大肠杆菌染色体上严谨型启动子的构建

【背景】启动子的渗漏表达是代谢工程和合成生物学较为关注的问题,探索严谨型启动子使之能像开关一样控制基因的表达有助于解决这一问题。【目的】为避免在质粒上研究启动子带来的弊端,本研究将在染色体上对严谨型启动子进行构建和评价。【方法】基于4种调控元件四环素tetO、乳糖lacO、阿拉伯糖araC和鼠李糖rhaR的序列,以及2种来源的启动子PL和Plac序列,设计和组合构建了6个启动子PtetO2、PtetO3、PlacO2、PlacO3、PlacO+ara和PlacO+rha。应用CRISPR/Cas9系统将这6个启动子序列整合到大肠杆菌ATCC 8739染色体上,利用绿色荧光蛋白(Green fluorescent protein,GFP)的表达,分析这6个启动子的相对表达强度和严谨型控制情况。【结果】GFP表达分析显示,启动子PlacO+rha为最佳严谨型启动子,在无诱导剂时表达为0.02,有诱导剂时最大表达强度为lac Z基因启动子的12倍,相对控制范围为600倍。【结论】研究结果将为代谢工程和合成生物学中的精确调控基因表达奠定良好的应用基础。

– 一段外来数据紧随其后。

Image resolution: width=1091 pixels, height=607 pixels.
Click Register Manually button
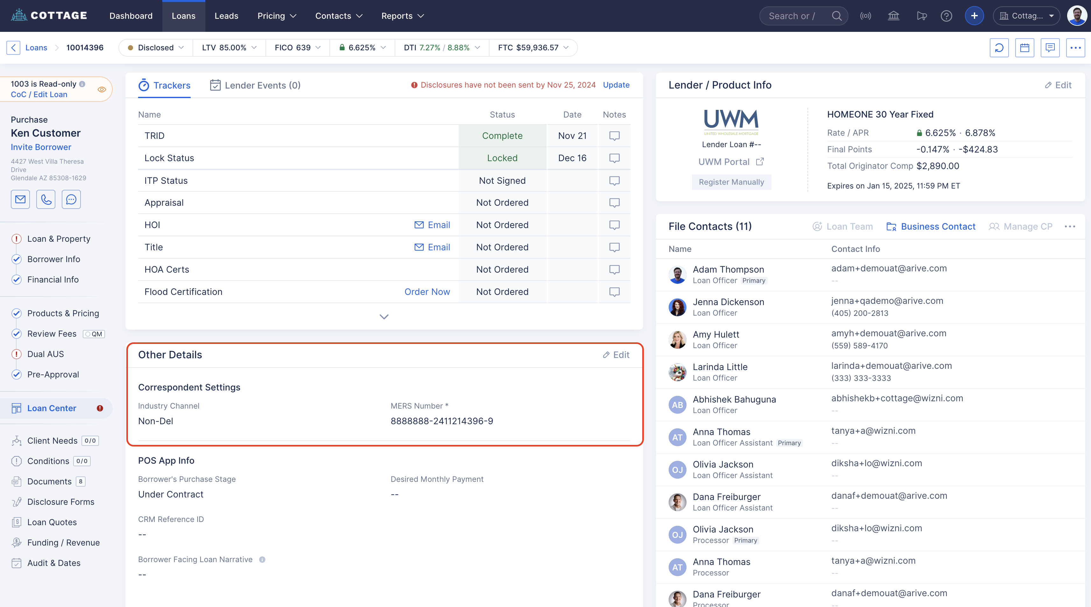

Construction of promoters with tight regulation on chromosome of Escherichia coli

[Background] The leakage expression of promoters is a major concern in metabolic engineering and synthetic biology. To explore promoters with tight regulation like a switch would resolve this problem. [Objective] In order to avoid the shortcomings of using plasmid as research auxiliary, the aim of this study is to construct and assess promoter with tight regulation on chromosome. [Methods] Four elements including tetO, lacO, araC and rhaR regulated by TetR, LacI, AraC and RhaR respectively, were selected for designing six promoters including PtetO2, PtetO3, PlacO2, PlacO3, PlacO+ara and PlacO+rha. CRISPR/Cas9 system was applied to integrate these promoters into chromosome of Escherichia coli ATCC 8739. Promoter strength and relative expression with or without inducing agents were determined by the fluorescent quantities of GFP protein. [Results] Hybrid promoter PlacO+rha was the best one with tight regulation. The expression strength of PlacO+rha was 0.02 in absence of the inducer, and the maximum expression intensity was 12-fold higher than that of the induced lacZ promoter, of which the range of expression level was 600-fold. [Conclusion] This study would provide a good foundation for precisely regulating gene expression in metabolic engineering and synthetic biology.